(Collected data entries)
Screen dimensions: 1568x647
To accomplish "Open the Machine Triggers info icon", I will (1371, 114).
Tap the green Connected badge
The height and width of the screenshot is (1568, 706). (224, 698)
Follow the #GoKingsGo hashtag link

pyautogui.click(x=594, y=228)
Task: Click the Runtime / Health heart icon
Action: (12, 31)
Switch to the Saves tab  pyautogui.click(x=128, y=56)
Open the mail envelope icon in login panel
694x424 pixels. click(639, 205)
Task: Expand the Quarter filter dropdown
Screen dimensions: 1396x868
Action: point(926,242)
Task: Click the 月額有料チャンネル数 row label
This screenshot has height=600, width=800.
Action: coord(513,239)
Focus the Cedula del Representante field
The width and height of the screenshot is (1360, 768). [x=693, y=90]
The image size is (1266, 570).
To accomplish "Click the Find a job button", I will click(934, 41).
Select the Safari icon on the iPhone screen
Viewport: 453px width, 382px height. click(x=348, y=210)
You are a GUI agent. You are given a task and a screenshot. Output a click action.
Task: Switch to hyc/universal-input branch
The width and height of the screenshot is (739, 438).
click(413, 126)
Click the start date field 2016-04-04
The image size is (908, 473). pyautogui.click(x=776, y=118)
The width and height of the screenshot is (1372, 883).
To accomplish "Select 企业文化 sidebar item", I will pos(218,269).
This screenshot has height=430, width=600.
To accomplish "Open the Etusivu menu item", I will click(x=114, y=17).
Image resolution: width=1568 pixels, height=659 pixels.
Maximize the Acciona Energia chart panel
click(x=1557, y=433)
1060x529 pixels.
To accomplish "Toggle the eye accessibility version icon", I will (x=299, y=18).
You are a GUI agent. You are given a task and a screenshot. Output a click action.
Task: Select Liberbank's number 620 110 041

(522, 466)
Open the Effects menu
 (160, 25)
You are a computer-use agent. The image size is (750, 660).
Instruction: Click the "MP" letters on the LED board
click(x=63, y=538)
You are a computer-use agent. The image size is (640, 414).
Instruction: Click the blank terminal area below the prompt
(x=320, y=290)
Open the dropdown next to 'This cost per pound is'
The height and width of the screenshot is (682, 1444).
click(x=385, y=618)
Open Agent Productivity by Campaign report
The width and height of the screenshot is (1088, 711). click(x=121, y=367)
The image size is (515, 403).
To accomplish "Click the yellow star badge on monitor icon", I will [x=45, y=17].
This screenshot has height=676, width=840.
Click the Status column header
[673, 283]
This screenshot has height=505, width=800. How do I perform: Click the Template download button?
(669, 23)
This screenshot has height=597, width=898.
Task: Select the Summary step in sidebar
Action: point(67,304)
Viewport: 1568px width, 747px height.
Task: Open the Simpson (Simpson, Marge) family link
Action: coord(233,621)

- WHAT YOU HAVE TO DO -
Reproduce the entries above exactly, every line included.

- ANSWER BOX -
Screen dimensions: 1568x647
To accomplish "Open the Machine Triggers info icon", I will (1371, 114).
Tap the green Connected badge
The height and width of the screenshot is (1568, 706). (224, 698)
Follow the #GoKingsGo hashtag link

pyautogui.click(x=594, y=228)
Task: Click the Runtime / Health heart icon
Action: (12, 31)
Switch to the Saves tab  pyautogui.click(x=128, y=56)
Open the mail envelope icon in login panel
694x424 pixels. click(639, 205)
Task: Expand the Quarter filter dropdown
Screen dimensions: 1396x868
Action: point(926,242)
Task: Click the 月額有料チャンネル数 row label
This screenshot has height=600, width=800.
Action: coord(513,239)
Focus the Cedula del Representante field
The width and height of the screenshot is (1360, 768). [x=693, y=90]
The image size is (1266, 570).
To accomplish "Click the Find a job button", I will click(934, 41).
Select the Safari icon on the iPhone screen
Viewport: 453px width, 382px height. click(x=348, y=210)
You are a GUI agent. You are given a task and a screenshot. Output a click action.
Task: Switch to hyc/universal-input branch
The width and height of the screenshot is (739, 438).
click(413, 126)
Click the start date field 2016-04-04
The image size is (908, 473). pyautogui.click(x=776, y=118)
The width and height of the screenshot is (1372, 883).
To accomplish "Select 企业文化 sidebar item", I will pos(218,269).
This screenshot has height=430, width=600.
To accomplish "Open the Etusivu menu item", I will click(x=114, y=17).
Image resolution: width=1568 pixels, height=659 pixels.
Maximize the Acciona Energia chart panel
click(x=1557, y=433)
1060x529 pixels.
To accomplish "Toggle the eye accessibility version icon", I will (x=299, y=18).
You are a GUI agent. You are given a task and a screenshot. Output a click action.
Task: Select Liberbank's number 620 110 041

(522, 466)
Open the Effects menu
 (160, 25)
You are a computer-use agent. The image size is (750, 660).
Instruction: Click the "MP" letters on the LED board
click(x=63, y=538)
You are a computer-use agent. The image size is (640, 414).
Instruction: Click the blank terminal area below the prompt
(x=320, y=290)
Open the dropdown next to 'This cost per pound is'
The height and width of the screenshot is (682, 1444).
click(x=385, y=618)
Open Agent Productivity by Campaign report
The width and height of the screenshot is (1088, 711). click(x=121, y=367)
The image size is (515, 403).
To accomplish "Click the yellow star badge on monitor icon", I will [x=45, y=17].
This screenshot has height=676, width=840.
Click the Status column header
[673, 283]
This screenshot has height=505, width=800. How do I perform: Click the Template download button?
(669, 23)
This screenshot has height=597, width=898.
Task: Select the Summary step in sidebar
Action: point(67,304)
Viewport: 1568px width, 747px height.
Task: Open the Simpson (Simpson, Marge) family link
Action: coord(233,621)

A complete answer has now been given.